It comes in cycles; the dreaded Blogger Doldrums. The vast, windless part of the blogging ocean where stories are as ready as the sails of your ship, but the mood to write is as absent as that lack of wind, which kept the sailors of old adrift for sometimes weeks at a time.
As always, introspecting myself as regularly as I do, I have numerous theories about exactly why my boat is floating about aimlessly.
For one, I’m not focussed. That never helps. Tomorrow, in fact, in a few hours, I will get to know whether or not and how often I will get to see TLG. Those thoughts, however well I try to keep them under wraps, pretty much dominate my mind and, in spite of myself, has me feeling a bit down.
The other big reason is that I think I’ve been spending too much time in front of the computer again. At work I’m working on another programming project and with those an hour goes by in a snap. I’ve been having to set reminders for myself to get up and go for a walk every now and again, but even though they’re set at 1-hour intervals, they feel like they come around every 5 minutes.

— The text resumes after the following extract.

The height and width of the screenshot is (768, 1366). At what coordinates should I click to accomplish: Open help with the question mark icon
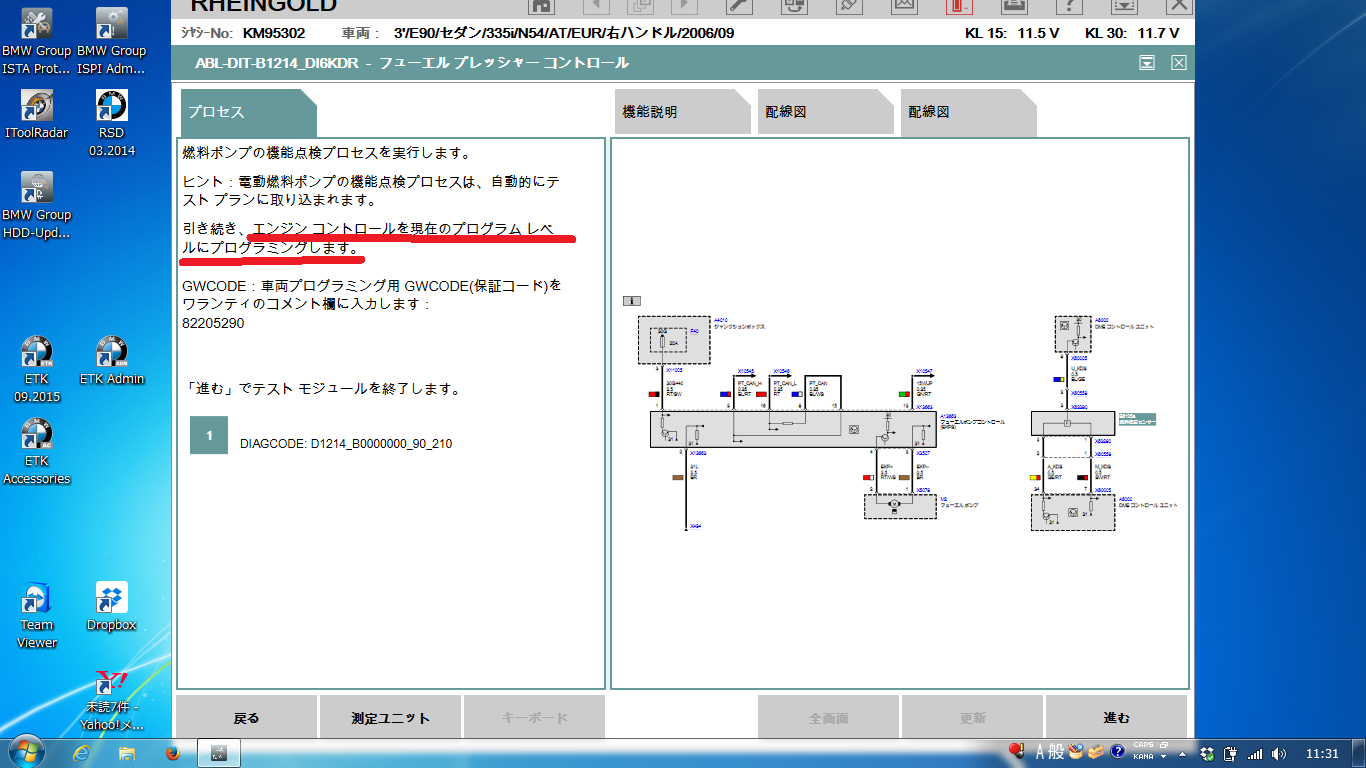(1069, 5)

And then after my evening exercise I’m usually back in front of the PC blogging. Thus, I’ve been making a concious effort to spend less time typing and more time doing some sort of activity, but of course, that time comes out of my blogging time as at work I don’t really have a choice. Hence, the decline in posts.
Anyway, after tomorrow I’m sure I’ll have plenty of emotions to reference for inspiration; good or bad, we’ll see how it goes.